Candida albicans is an opportunistic fungal pathogen of humans, and one of the leading causative agents of death and disease in immunocompromised individuals. The ability to switch between the yeast and filamentous morphologies is required for C. albicans ' virulence. However, fungal dimorphism is not the sole virulence determinant, other factors such as the induction and expression of transcription factors, adhesions, lipases, proteases, and heat shock proteins may play a large role in the switch form commensal microbe to pathogen. Similarly, detoxification of toxic compounds also is crucial in protecting cells from host antimicrobial defenses.

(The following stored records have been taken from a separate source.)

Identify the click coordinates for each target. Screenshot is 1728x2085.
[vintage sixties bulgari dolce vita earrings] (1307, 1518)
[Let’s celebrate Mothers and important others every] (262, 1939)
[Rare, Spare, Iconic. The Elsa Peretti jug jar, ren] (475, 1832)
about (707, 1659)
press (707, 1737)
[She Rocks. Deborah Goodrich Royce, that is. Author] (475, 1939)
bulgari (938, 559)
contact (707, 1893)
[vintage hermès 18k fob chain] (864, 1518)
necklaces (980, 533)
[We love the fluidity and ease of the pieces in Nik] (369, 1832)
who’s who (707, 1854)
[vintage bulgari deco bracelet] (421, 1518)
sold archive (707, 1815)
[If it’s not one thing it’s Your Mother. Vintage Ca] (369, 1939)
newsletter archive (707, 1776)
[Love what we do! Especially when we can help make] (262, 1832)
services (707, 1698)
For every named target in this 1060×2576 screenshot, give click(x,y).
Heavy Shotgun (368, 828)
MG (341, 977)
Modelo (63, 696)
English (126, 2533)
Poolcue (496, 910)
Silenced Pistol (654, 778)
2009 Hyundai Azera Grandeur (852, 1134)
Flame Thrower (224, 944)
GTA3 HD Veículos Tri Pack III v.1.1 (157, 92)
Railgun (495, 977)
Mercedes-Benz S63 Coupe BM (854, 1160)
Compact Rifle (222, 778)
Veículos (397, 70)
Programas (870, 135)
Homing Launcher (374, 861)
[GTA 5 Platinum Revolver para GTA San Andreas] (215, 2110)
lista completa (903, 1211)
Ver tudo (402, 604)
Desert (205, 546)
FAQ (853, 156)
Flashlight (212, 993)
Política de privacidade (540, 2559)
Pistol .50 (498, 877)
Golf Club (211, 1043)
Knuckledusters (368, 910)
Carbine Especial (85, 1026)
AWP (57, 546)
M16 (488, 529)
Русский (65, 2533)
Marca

The purpose of the studies in chapters two and three is to characterize the role of Glyoxalase 3 (Glx3) through the generation of a glx3Δ/glx3Δ mutant. Phenotypic characterization of Glx3 includes: solving the 3D protein structure, measuring the methylglyoxal-specific enzymatic activity of Glx3, comparing the effect of endogenous and exogenous methylglyoxal on wild type and glx3Δ/glx3Δ growth rate, and the role of this protein in protecting C. albicans during environmental stresses, including high temperature, and oxidative stress.

The results of our studies show that Glx3 in C. albicans appears to be essential for detoxification of methylglyoxal, especially when grown in media with glycerol as the sole carbon source. Additionally, the glx3Δ/glx3Δ mutant strain showed a greater sensitivity to higher temperatures compared to the wild type and a decrease in oxidative stress tolerance and also there is evidence that Glx3 plays a role in modification of farnesol to epoxy farnesol.

In chapter four we investigate the histone biotinylation and the role of biotin in stimulating germ tube formation in C. albicans. Biotin is known to be required for cell growth and fatty acid metabolism. In addition, we have discovered that biotin is used to modify histones in C. albicans. Biotinylation was detected by Western blot using a monoclonal anti-biotin HRP-conjugated antibody as well as with qTOF and LC/MS/MS. During this study we observed that three histones, H2A, H2B, and H4, were biotinylated at many lysine residues in an apparently non-site specific manner. The function of histone biotinylation in C. albicans is still unknown but, because C. albicans is a natural biotin auxotroph, a storage reservoir for biotin is an attractive hypothesis.